The film clip, recorded in 2010 and published this week by the Expressen newspaper, shows prominent Sweden Democrat members Kent Ekeroth, Erik Almqvist and Christian Westling scuffling with a drunken man, shouting at a woman, and then arming themselves with iron bars.
The independently liberal broadsheet Dagens Nyheter (DN) calls the film a “depiction of the true face of the Sweden Democrats”.
The editorial writers question the statement made by party head Jimmie Åkesson that he was unaware of the existence of the film and of its content.
“As the fight and the documentation of the incident already has been subject to crisis management it is rather unlikely that no one else in the party leadership knew of Almqvist’s actions,” the paper wrote.
“Such a revelation would be Åkesson’s nightmare scenario; it would rock the Sweden Democrats to their core.”
According to DN, the massive support shown for Almqvist by fellow party members on his Facebook page only goes to show that there is widespread acceptance of this kind of behaviour, despite the party leadership’s lofty promises of a zero-tolerance policy for racism.

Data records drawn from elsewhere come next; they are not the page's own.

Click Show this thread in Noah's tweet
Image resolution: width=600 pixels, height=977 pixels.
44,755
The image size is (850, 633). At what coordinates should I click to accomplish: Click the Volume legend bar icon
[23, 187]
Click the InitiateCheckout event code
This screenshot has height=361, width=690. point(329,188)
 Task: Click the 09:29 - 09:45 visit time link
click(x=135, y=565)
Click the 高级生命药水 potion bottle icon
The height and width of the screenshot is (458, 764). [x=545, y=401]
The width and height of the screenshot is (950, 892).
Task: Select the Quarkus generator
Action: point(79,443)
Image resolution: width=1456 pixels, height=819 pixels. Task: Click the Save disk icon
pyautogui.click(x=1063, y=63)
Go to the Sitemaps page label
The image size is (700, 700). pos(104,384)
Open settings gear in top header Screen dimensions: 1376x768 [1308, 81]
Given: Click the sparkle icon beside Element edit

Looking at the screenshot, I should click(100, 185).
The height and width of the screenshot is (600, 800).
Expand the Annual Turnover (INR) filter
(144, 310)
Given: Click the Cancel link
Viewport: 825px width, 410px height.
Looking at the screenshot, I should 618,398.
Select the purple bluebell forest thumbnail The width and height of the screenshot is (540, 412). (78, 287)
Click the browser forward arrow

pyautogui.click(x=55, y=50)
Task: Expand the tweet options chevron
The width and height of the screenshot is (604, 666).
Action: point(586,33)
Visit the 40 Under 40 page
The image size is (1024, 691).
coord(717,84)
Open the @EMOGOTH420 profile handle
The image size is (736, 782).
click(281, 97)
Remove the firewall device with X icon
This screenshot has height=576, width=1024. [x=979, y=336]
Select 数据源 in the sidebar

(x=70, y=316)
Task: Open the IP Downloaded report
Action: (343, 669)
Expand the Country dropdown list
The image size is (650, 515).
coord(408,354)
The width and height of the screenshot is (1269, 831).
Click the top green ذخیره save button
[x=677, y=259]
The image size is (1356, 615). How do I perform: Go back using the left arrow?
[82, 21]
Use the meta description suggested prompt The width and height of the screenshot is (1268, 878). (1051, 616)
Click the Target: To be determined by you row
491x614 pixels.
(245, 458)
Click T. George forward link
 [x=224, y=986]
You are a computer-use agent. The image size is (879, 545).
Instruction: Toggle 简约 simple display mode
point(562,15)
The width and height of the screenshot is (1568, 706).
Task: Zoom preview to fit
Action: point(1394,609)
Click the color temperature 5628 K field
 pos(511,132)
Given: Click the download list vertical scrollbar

The independently Social Democrat tabloid Aftonbladet argues that the future of the Sweden Democrats now rests on how Åkesson handles the situation and whether he manages to convince Sweden that he knew nothing of Almqvist’s and Ekeroth’s escapades.
“If it turns out that Jimmie Åkesson knew – and covered up – the attack on Kungsgatan, he ought to accompany Ekeroth,” Aftonbladet wrote.
The consequences for Åkesson and the party could potentially be disastrous, argues the paper.
Svenska Dagbladet (SvD), Sweden’s independently liberal-conservative broadsheet, questioned why society was surprised over the latest scandal rocking the Sweden Democrats.
“These kinds of incidents are as old as the party itself,” SvD wrote.
“Despite party head Jimmie Åkesson’s big clean-out of the more shady elements and despite the zero-tolerance policy against racism that Åkesson announced last month, one racist party member after another has been exposed. This last time within the very inner core of the party.”
However, the paper said that the party may see out this latest scandal and come out of it almost untarnished if Åkesson manages to distance the party from these prominent but now disgraced figureheads.
This being said, SvD argues, the party’s future is far from safe, as there is a big difference between getting in and staying in the Riksdag.
The independently liberal tabloid Expressen wrote that there are two layers to the Sweden Democrats and that the inner and the outer layer are completely different parties.
“Within the party there is a broad understanding that the anti-racism is a front meant for the rest of the world. That’s why serious racist expletives cause very little consternation. Lies that are for the good of the party are good lies; that’s why they respect that Almqvist lied,” the paper wrote.
Indeed, leaders of the party’s youth wing, the SDU, slammed Åkesson in an opinion article published in DN on Thursday, arguing he was wrong to oust Almqvist.
“To impulsively take away the responsibilities of a prominent representative of the party isn’t taking responsibility, it’s succumbing to a witch hunt by the media,” SDU chair Gustav Kasselstrand and vice chair William Hahne wrote.
Expressen argues further that Åkesson has sacrificed his “crown prince” to keep up appearances but that he will suffer the consequences from within the party:
“Many will find the play to the galleries has gone too far when one of the most important politicians was forced away for expressing opinions that not too long ago were seen as uncontroversial within the party.”
The paper questions how Åkesson will be able to keep up his zero-tolerance policy without leaving the majority of party members by the wayside.
“The front has once and for all cracked and the Sweden Democrat’s inherent brutality is plain for all to see.”